• ARTICLE:
--------------------------------

Cependant, il ne faut pas se contenter seulement de la simple exposition des faits qui ont jalonné l’itinéraire de l’écrivain, en s’appuyant sur des repères chronologiques bien précis. Cela est très important bien entendu, mais il faut aussi essayer d’expliquer chaque action, chaque œuvre, chaque position de cet homme du fait qu’elles sont très liées à l’actualité nationale ou internationale de son temps. Cela ne sous-entend pas, bien sûr, que ses démarches, ses choix, ses visions ne sont pas liés à l’actualité de notre époque. On le sait bien, Kateb Yacine est un écrivain illuminé et un poète visionnaire.
L’œuvre de Kateb Yacine occupe une place privilégiée dans la littérature algérienne, maghrébine et même universelle, et l’auteur lui-même, de par sa personnalité forgée par l’errance et la révolte, et son génie incomparable a pris l’image d’un personnage mythique dans l’imaginaire du grand public.
Des études, des colloques, des conférences sur Kateb Yacine, Mouloud Mammeri, Mouloud Feraoun, Tahar Djaout, Mohammed Dib, peuvent être, lorsque tous les canaux d’expression sont fermés, des moyens pacifiques et efficaces pour se faire entendre, pour conjurer l’archaïsme et rejeter ce système qui a banni le savoir, la liberté d’expression, la culture et la démocratie. Les peuples ne se libèrent des carcans de la tyrannie que lorsqu’ils se libèrent de ceux de l’ignorance. On ne peut parler de la littérature sans aborder la politique.

--------------------------------

• TRAVAIL DEMANDÉ:
1: Recopiez, dans le texte sur Kateb Yacine, le passage qui s'ouvre sur les mots contenant « L’œuvre de Kateb » et se termine par « aborder la politique. ».
2: Répondez aux questions suivantes d'après le texte sur Kateb Yacine.
(a) Quels deux qualificatifs le premier paragraphe attribue-t-il à Kateb Yacine dans sa dernière phrase ?
(b) Dans quelles littératures son œuvre occupe-t-elle une place privilégiée ?
(c) À quelle condition les peuples se libèrent-ils des carcans de la tyrannie ?
3: Reprenez le texte sur Kateb Yacine là où il s'arrête et poursuivez-le.

• DONNÉES FOURNIES:

--------------------------------

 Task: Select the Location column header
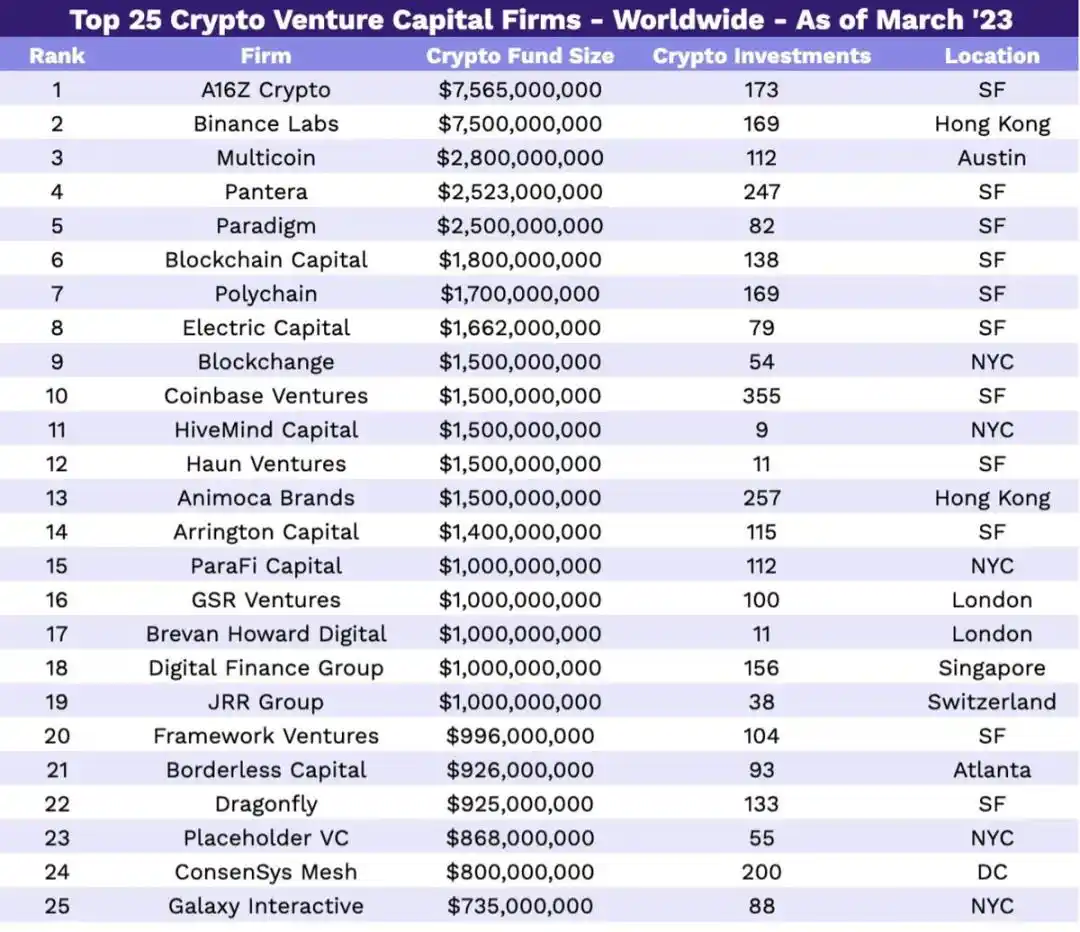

--------------------------------

• RÉPONSES PAR CONSIGNE:
1:
L’œuvre de Kateb Yacine occupe une place privilégiée dans la littérature algérienne, maghrébine et même universelle, et l’auteur lui-même, de par sa personnalité forgée par l’errance et la révolte, et son génie incomparable a pris l’image d’un personnage mythique dans l’imaginaire du grand public.
Des études, des colloques, des conférences sur Kateb Yacine, Mouloud Mammeri, Mouloud Feraoun, Tahar Djaout, Mohammed Dib, peuvent être, lorsque tous les canaux d’expression sont fermés, des moyens pacifiques et efficaces pour se faire entendre, pour conjurer l’archaïsme et rejeter ce système qui a banni le savoir, la liberté d’expression, la culture et la démocratie. Les peuples ne se libèrent des carcans de la tyrannie que lorsqu’ils se libèrent de ceux de l’ignorance. On ne peut parler de la littérature sans aborder la politique.

2:
(a) Un écrivain illuminé et un poète visionnaire.
(b) Dans la littérature algérienne, maghrébine et même universelle.
(c) Lorsqu'ils se libèrent des carcans de l'ignorance.

3:
Les deux sont étroitement liées. Elles sont, en quelque sorte, consubstantielles. Il est temps de conjuguer positivement tous nos efforts dans les deux domaines pour concrétiser les rêves de notre peuple. «Le vrai poète, disait Kateb Yacine justement, fait sa révolution à l’intérieur de la révolution politique ; il est au sein de la perturbation, l’éternel perturbateur. Le poète, c’est la révolution à l’état nu, le mouvement même de la vie dans une incessante explosion.»
Nedjma est, selon les critiques les plus avisés, la pierre angulaire de toute la production katebienne.
Elle n’est pas seulement l’œuvre majeure de son auteur, mais aussi, comme le dit si bien Tahar Djaout, «le texte fondamental de la littérature algérienne de langue française»…
Il y a dans ce roman quelque chose d’extraordinaire qui hisse son auteur au panthéon de la littérature universelle et inscrit à jamais son nom sur le proscénium doré de l’éternité… Fascinant du point de vue du style d’écriture, exceptionnel du point de la structure du texte, pertinent du point de vue du contexte historique, il demeure l’œuvre phare de notre littérature. Il faut toujours essayer d’effacer cette idée têtue d’inaccessibilité et de difficulté collées à l’œuvre katebienne en général et à Nedjma en particulier, de l’imaginaire du public, afin de l’attirer et de créer en lui une sorte de curiosité à découvrir les multiples beautés et les valeurs littéraires inestimables de ce chef-d’œuvre absolu de la littérature… Personnellement, suis-je certain qu’une fois découvertes par les lecteurs, les beautés et les valeurs de Nedjma vont les conduire, les inciter à découvrir celles de Le Polygone Etoilé, Le Cercle des Représailles, L’œuvre en Fragments, etc.
Voici quelques clés pour accéder à l’univers de cette énigme fascinante, ce grand roman Nedjma.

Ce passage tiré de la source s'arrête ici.